Swift SDK#

UForm Swift SDK#

UForm offers first-party support for Swift. To get started, add UForm to your project using Swift Package Manager.

swift package init --type executable
swift package add uform

Then, import UForm in your Swift code:

import UForm

Embeddings#

Text Embeddings#

let textModel = try await TextEncoder(
    modelName: "unum-cloud/uform3-image-text-english-small",
    computeUnits: .cpuAndNeuralEngine
)
let text = "A group of friends enjoy a barbecue on a sandy beach, with one person grilling over a large black grill, while the other sits nearby, laughing and enjoying the camaraderie."
let textEmbedding: Embedding = try textModel.encode(text)
let textVector: [Float32] = textEmbedding.asFloats()

Image Embeddings#

let imageModel = try await ImageEncoder(
    modelName: "unum-cloud/uform3-image-text-english-small",
    computeUnits: .cpuAndNeuralEngine
)
let imageURL = "https://github.com/ashvardanian/ashvardanian/blob/master/demos/bbq-on-beach.jpg?raw=true"
guard let url = URL(string: imageURL),
    let imageSource = CGImageSourceCreateWithURL(url as CFURL, nil),
    let cgImage = CGImageSourceCreateImageAtIndex(imageSource, 0, nil) {
    throw Exception("Could not load image from URL: \(imageURL)")
}

var imageEmbedding: Embedding = try imageModel.encode(cgImage)
var imageVector: [Float32] = embedding.asFloats()

Choosing Target Device#

Apple chips provide several functional units capable of high-throughput matrix multiplication and AI inference. Those computeUnits include the CPU, GPU, and Neural Engine. For maximum compatibility, the .all option is used by default. Sadly, Apple’s scheduler is not always optimal, and it might be beneficial to specify the target device explicitly, especially if the models are pre-compiled for the Apple Neural Engine, as it may yield significant performance gains.

Model

GPU Text E.

ANE Text E.

GPU Image E.

ANE Image E.

english-small

2.53 ms

0.53 ms

6.57 ms

1.23 ms

english-base

2.54 ms

0.61 ms

18.90 ms

3.79 ms

english-large

2.30 ms

0.61 ms

79.68 ms

20.94 ms

multilingual-base

2.34 ms

0.50 ms

18.98 ms

3.77 ms

On Apple M4 iPad, running iOS 18.2. Batch size is 1, and the model is pre-loaded into memory. The original encoders use f32 single-precision numbers for maximum compatibility, and mostly rely on GPU for computation. The quantized encoders use a mixture of i8, f16, and f32 numbers for maximum performance, and mostly rely on the Apple Neural Engine (ANE) for computation.
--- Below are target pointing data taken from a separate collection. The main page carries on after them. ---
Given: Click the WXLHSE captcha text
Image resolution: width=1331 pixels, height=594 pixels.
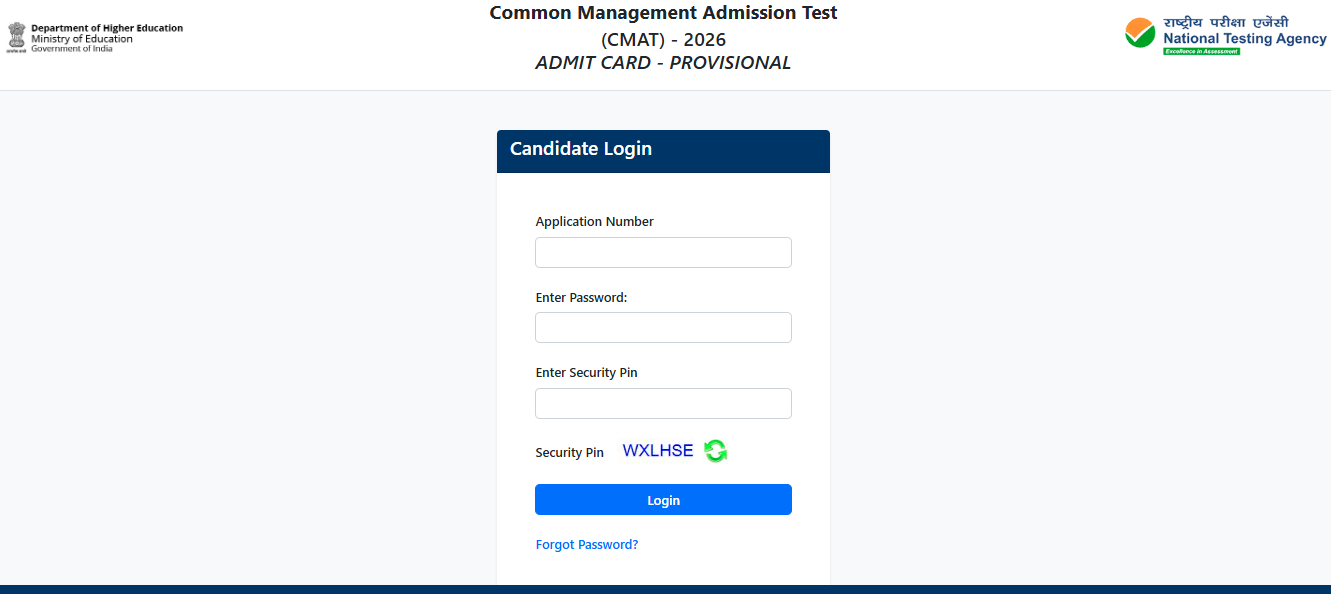Looking at the screenshot, I should [x=658, y=451].
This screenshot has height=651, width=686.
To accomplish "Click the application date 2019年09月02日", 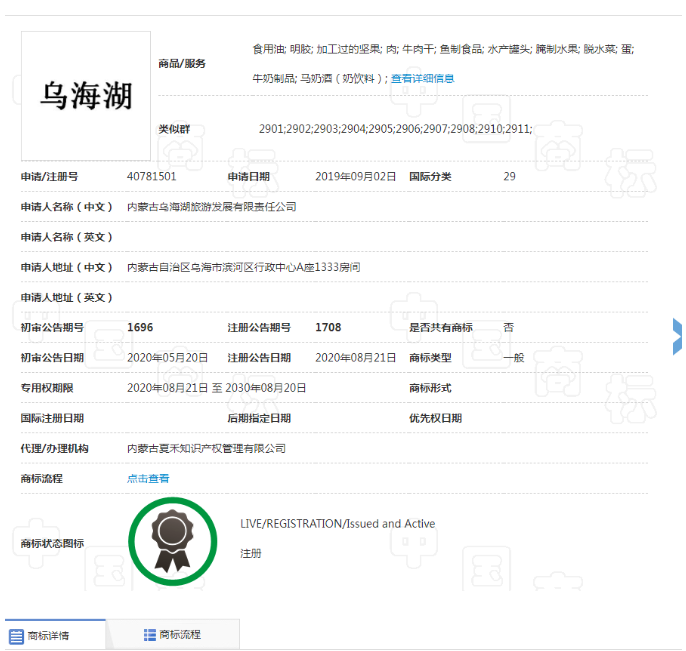I will 355,176.
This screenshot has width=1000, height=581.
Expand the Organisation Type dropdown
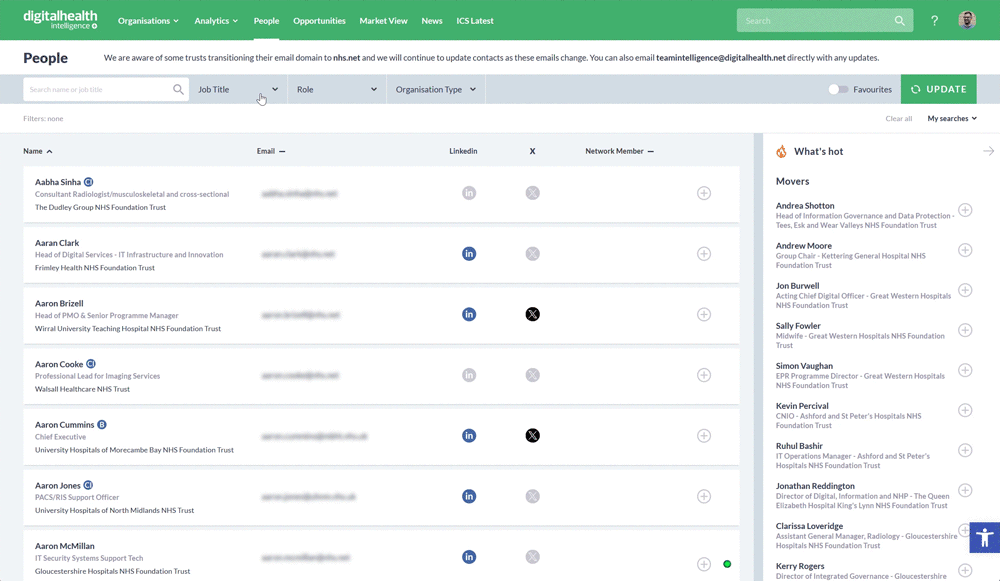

The median latency is reported.

Computing Distances#

There are several ways to compute distances between embeddings, once you have them. Naive Swift code might look like this:

func cosineSimilarity(_ a: [Float32], _ b: [Float32]) -> Float32 {
    let dotProduct = zip(a, b).map(*).reduce(0, +)
    let normA = sqrt(a.map { $0 * $0 }.reduce(0, +))
    let normB = sqrt(b.map { $0 * $0 }.reduce(0, +))
    return dotProduct / (normA * normB)
}

A faster way to compute distances is to use the Accelerate framework:

import Accelerate

func cosineSimilarity(_ a: [Float32], _ b: [Float32]) -> Float32 {
    var result: Float32 = 0
    var aNorm: Float32 = 0
    var bNorm: Float32 = 0
    vDSP_dotpr(a, 1, b, 1, &result, vDSP_Length(a.count))
    vDSP_svesq(a, 1, &aNorm, vDSP_Length(a.count))
    vDSP_svesq(b, 1, &bNorm, vDSP_Length(b.count))
    return result / sqrt(aNorm * bNorm)
}

An even faster approach would be to use USearch or SimSIMD, that work not only for Float32 and Float64, but also for Float16, Int8, and binary embeddings.